Lionel toy trains run on O gauge and O27 gauge three-rail track, and today’s hobbyists can chose between traditional O gauge and standard O gauge track when designing and building an electric train layout. Standard O gauge track features a realistic appearance with numerous railroad ties and larger radius curves while traditional O gauge uses tighter radius curves with the familiar toy-like appearance of tubular construction. Both types of train track are desirable and durable, and even neglected track that is dirty, bent or rusting requires just a few minutes and a few simple tools to clean and repair for use on a Lionel toy train layout.

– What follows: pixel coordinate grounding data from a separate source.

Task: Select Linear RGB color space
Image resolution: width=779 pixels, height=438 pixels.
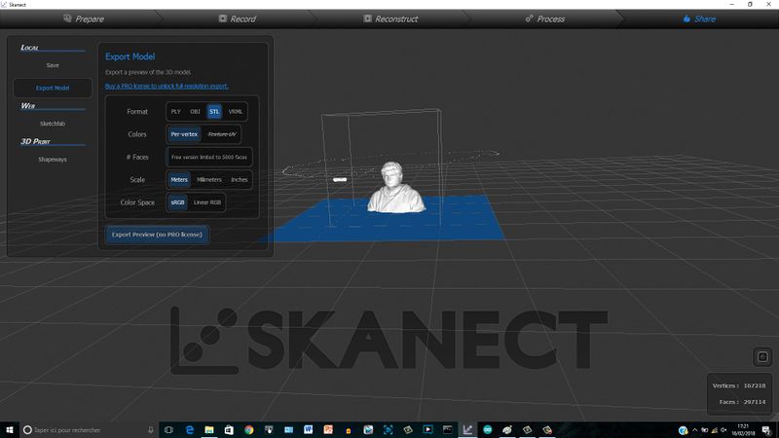Action: coord(207,202)
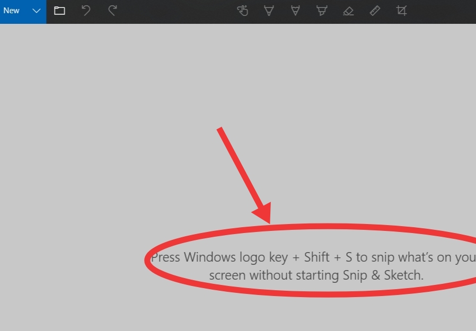Click the red arrow annotation shaft
Screen dimensions: 476x331
239,168
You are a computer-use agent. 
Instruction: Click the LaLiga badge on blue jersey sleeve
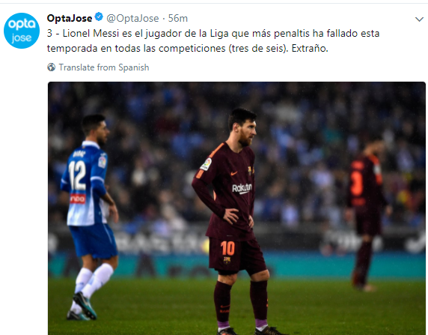click(103, 162)
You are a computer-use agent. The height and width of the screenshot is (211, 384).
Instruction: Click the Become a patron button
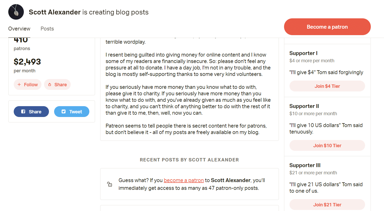[x=327, y=27]
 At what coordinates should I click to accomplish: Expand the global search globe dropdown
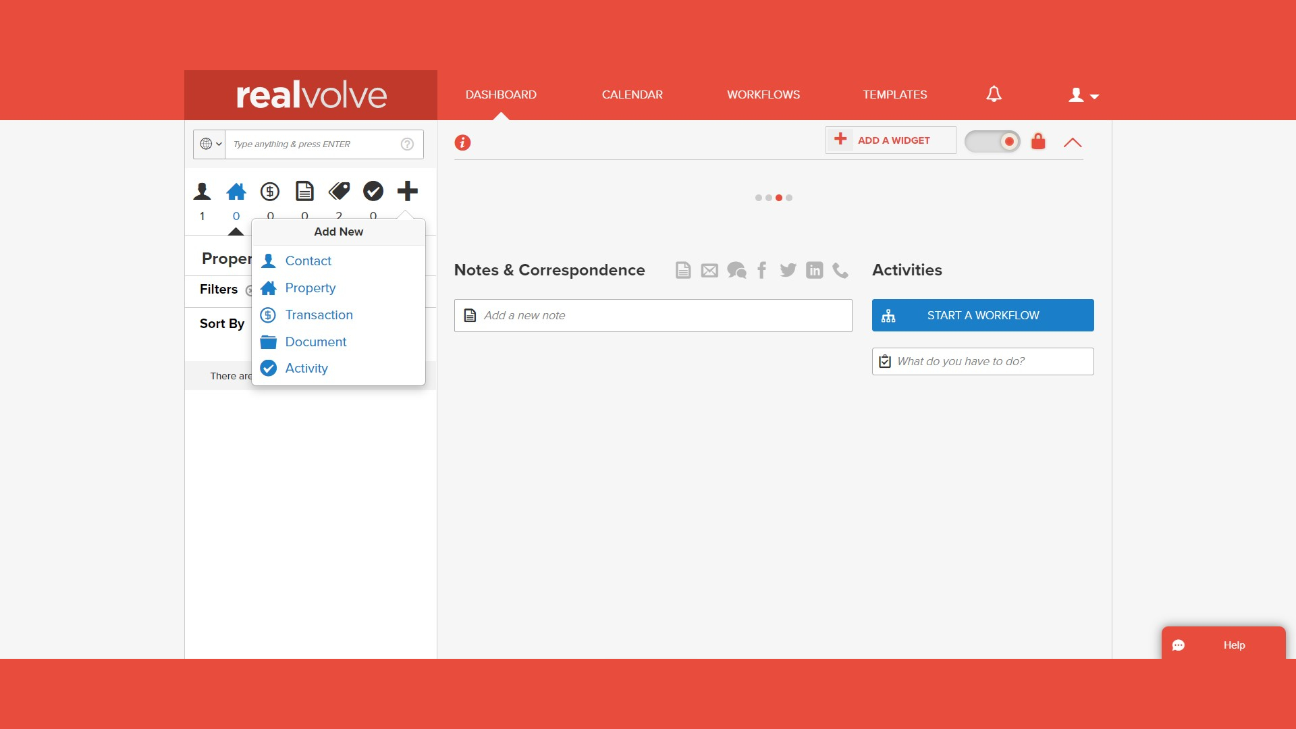tap(209, 144)
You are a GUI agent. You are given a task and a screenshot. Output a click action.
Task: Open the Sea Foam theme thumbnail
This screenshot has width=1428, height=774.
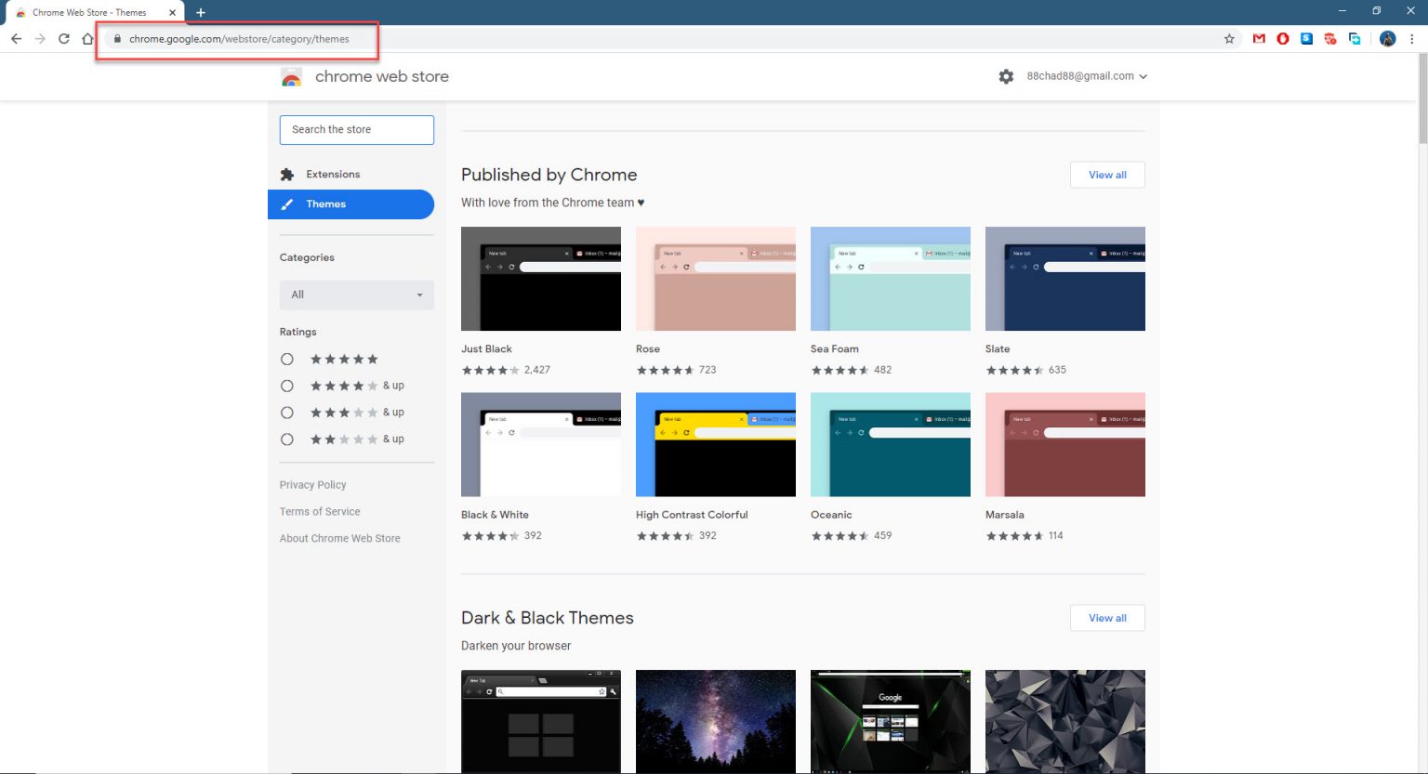tap(890, 279)
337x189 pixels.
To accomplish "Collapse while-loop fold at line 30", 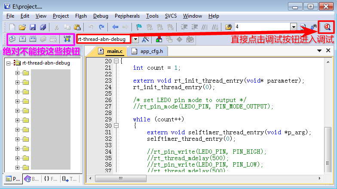I will [x=116, y=126].
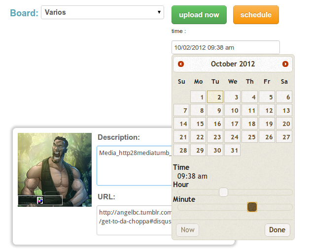Click the Description text area
This screenshot has height=252, width=311.
[134, 165]
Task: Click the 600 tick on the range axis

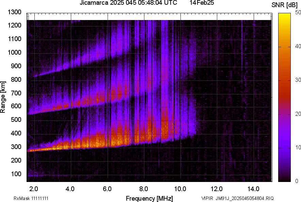Action: pyautogui.click(x=16, y=106)
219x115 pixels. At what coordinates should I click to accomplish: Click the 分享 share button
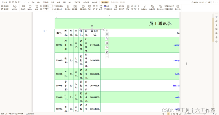(208, 2)
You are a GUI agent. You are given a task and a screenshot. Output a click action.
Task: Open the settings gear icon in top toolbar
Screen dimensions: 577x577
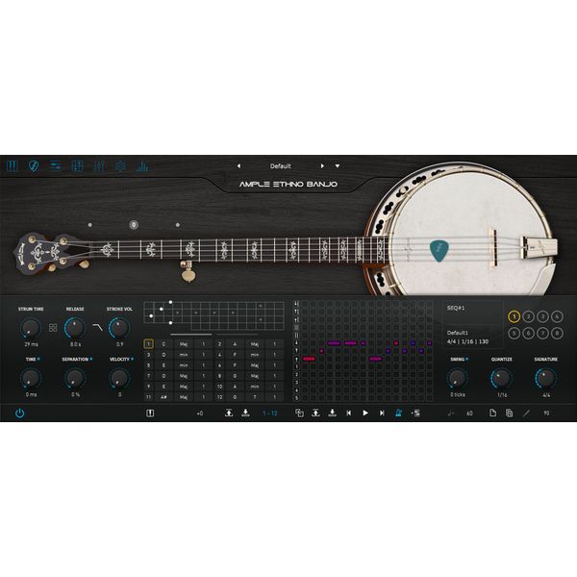pyautogui.click(x=120, y=166)
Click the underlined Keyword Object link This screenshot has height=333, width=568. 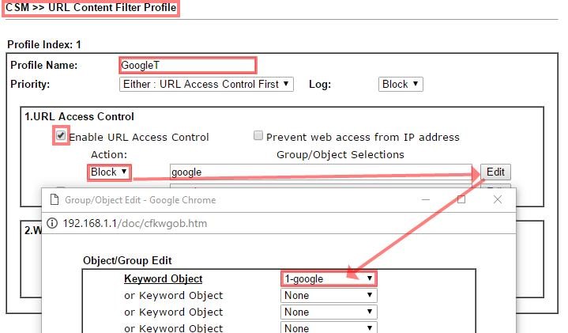click(164, 278)
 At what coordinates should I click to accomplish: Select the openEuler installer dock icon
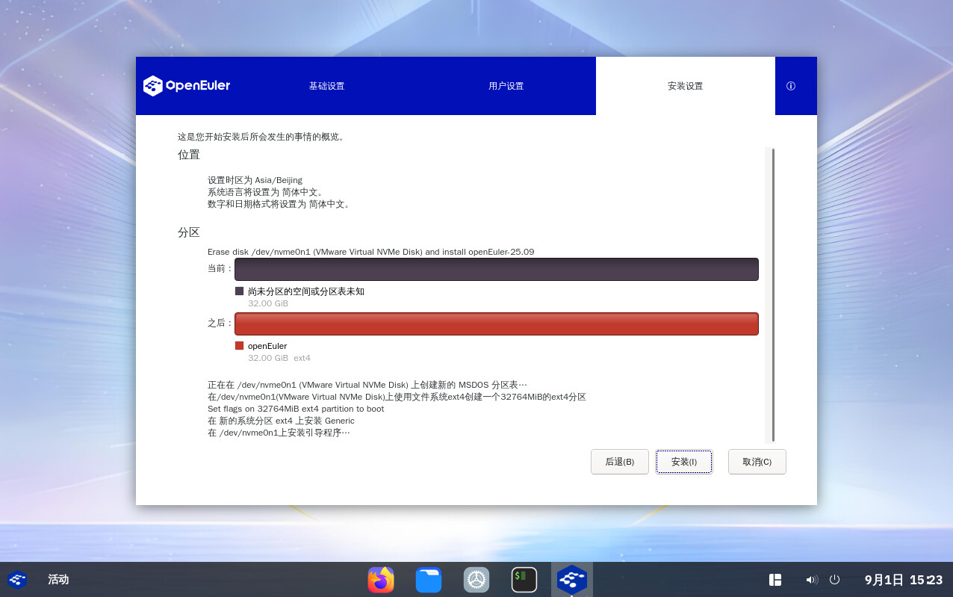coord(572,580)
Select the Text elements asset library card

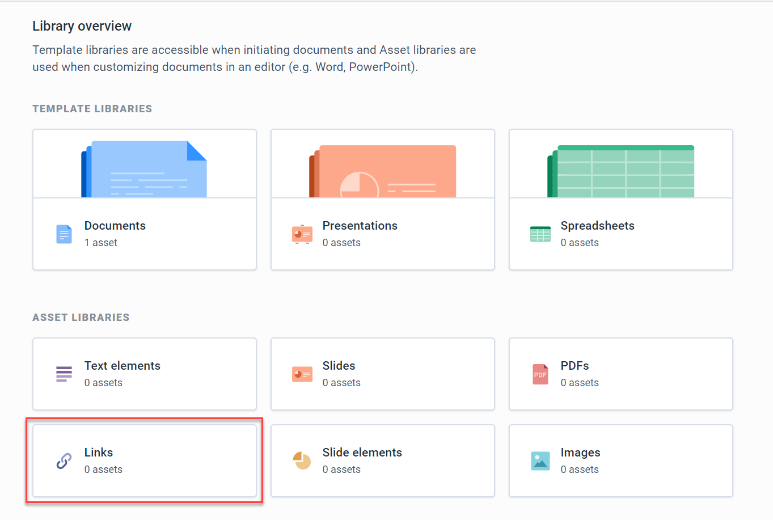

Clean the train track using a light coat of penetrating oil. Spray a small amount of oil on to a clean cotton cloth, and wipe the rails to remove dirt and grease. Use a second cotton cloth to dry the train track. Lionel recommends using a utility knife or similar tool to scrape off any stubborn dirt or grease. For rusted rails, use a piece of 150-grit or finer sandpaper to lightly scour the track, followed by a cleaning with the penetrating oil and cloth.
Crimp any loose pins. Three metal pins, inserted at one end of each section of track, transfers the electrical connection to the next piece of sectional train track. The pins should fit tightly inside the tubular rails. Loose or rusted pins can inhibit the electrical connection, causing the train to lose power and stall. Use a pair of needle-nose or diagonal pliers to crimp the rail flanges tightly around the pin. Replace any broken or severely rusted pins.
Check the rail ties. Each piece of Lionel traditional O gauge train track uses three metal ties to keep the rails aligned properly and to secure the track to the layout, while standard O gauge track has many ties with clips to keep the rails in place. Inspect each of the clips holding the rails to the ties, replacing any ties that are missing or deformed. The center rail uses a small piece of cardboard or rubber to insulate the rail from metal ties, preventing an electrical short-circuit between the three rails. Replace any worn or missing insulators.
Straighten any bent or kinked train track. Using needle-nose pliers, apply light pressure against any kinked or bent rails, gently easing them back into their original position. Lionel train track is flexible, and proper alignment is necessary to reduce engine and car derailments.